• Element lookup records:
——————————

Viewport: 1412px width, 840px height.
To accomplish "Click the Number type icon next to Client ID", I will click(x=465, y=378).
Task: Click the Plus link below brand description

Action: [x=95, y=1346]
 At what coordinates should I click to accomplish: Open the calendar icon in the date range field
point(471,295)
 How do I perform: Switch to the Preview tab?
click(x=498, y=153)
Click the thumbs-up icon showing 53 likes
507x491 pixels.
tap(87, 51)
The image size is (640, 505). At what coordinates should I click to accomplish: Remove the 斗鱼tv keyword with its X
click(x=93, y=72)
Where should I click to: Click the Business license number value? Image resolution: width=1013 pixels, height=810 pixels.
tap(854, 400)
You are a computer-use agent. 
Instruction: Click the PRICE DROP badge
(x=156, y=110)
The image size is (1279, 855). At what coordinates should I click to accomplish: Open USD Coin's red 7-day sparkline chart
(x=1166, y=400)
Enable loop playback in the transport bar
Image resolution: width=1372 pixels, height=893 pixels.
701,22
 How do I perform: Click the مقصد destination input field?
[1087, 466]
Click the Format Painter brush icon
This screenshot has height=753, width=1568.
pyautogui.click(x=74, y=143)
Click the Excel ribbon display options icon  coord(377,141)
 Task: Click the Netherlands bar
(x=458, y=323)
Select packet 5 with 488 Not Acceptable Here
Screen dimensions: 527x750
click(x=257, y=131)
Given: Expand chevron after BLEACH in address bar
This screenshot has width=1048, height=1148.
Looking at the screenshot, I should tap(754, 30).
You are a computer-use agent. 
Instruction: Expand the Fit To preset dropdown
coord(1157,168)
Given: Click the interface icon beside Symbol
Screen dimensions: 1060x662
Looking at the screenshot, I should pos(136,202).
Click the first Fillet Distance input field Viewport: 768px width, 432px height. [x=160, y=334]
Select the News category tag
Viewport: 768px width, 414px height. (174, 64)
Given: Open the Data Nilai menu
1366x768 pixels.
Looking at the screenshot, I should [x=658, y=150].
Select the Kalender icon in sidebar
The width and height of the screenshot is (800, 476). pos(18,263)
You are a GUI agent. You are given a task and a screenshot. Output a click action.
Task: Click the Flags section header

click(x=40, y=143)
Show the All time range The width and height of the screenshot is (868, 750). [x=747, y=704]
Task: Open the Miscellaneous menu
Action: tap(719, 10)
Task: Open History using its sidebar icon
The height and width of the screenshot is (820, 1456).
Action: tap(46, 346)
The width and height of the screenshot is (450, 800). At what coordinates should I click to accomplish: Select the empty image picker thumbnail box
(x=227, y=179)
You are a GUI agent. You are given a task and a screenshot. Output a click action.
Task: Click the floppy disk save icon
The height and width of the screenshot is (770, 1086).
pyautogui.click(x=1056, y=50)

——————————

• EXERCISE INSTRUCTIONS: Rewrite the records with "Instruction" replaced by "Goal" everywhere it appears, leaving everything else unchanged.

• COMPLETED TASK:
Viewport: 1412px width, 840px height.
To accomplish "Click the Number type icon next to Client ID", I will click(x=465, y=378).
Task: Click the Plus link below brand description

Action: [x=95, y=1346]
 At what coordinates should I click to accomplish: Open the calendar icon in the date range field
point(471,295)
 How do I perform: Switch to the Preview tab?
click(x=498, y=153)
Click the thumbs-up icon showing 53 likes
507x491 pixels.
tap(87, 51)
The image size is (640, 505). At what coordinates should I click to accomplish: Remove the 斗鱼tv keyword with its X
click(x=93, y=72)
Where should I click to: Click the Business license number value? Image resolution: width=1013 pixels, height=810 pixels.
tap(854, 400)
You are a computer-use agent. 
Goal: Click the PRICE DROP badge
(x=156, y=110)
The image size is (1279, 855). At what coordinates should I click to accomplish: Open USD Coin's red 7-day sparkline chart
(x=1166, y=400)
Enable loop playback in the transport bar
Image resolution: width=1372 pixels, height=893 pixels.
701,22
 How do I perform: Click the مقصد destination input field?
[1087, 466]
Click the Format Painter brush icon
This screenshot has height=753, width=1568.
pyautogui.click(x=74, y=143)
Click the Excel ribbon display options icon  coord(377,141)
 Task: Click the Netherlands bar
(x=458, y=323)
Select packet 5 with 488 Not Acceptable Here
Screen dimensions: 527x750
click(x=257, y=131)
Given: Expand chevron after BLEACH in address bar
This screenshot has width=1048, height=1148.
Looking at the screenshot, I should tap(754, 30).
You are a computer-use agent. 
Goal: Expand the Fit To preset dropdown
coord(1157,168)
Given: Click the interface icon beside Symbol
Screen dimensions: 1060x662
Looking at the screenshot, I should pos(136,202).
Click the first Fillet Distance input field Viewport: 768px width, 432px height. [x=160, y=334]
Select the News category tag
Viewport: 768px width, 414px height. (174, 64)
Given: Open the Data Nilai menu
1366x768 pixels.
Looking at the screenshot, I should [x=658, y=150].
Select the Kalender icon in sidebar
The width and height of the screenshot is (800, 476). pos(18,263)
You are a GUI agent. You are given a task and a screenshot. Output a click action.
Task: Click the Flags section header

click(x=40, y=143)
Show the All time range The width and height of the screenshot is (868, 750). [x=747, y=704]
Task: Open the Miscellaneous menu
Action: tap(719, 10)
Task: Open History using its sidebar icon
The height and width of the screenshot is (820, 1456).
Action: tap(46, 346)
The width and height of the screenshot is (450, 800). At what coordinates should I click to accomplish: Select the empty image picker thumbnail box
(x=227, y=179)
You are a GUI agent. You are given a task and a screenshot. Output a click action.
Task: Click the floppy disk save icon
The height and width of the screenshot is (770, 1086).
pyautogui.click(x=1056, y=50)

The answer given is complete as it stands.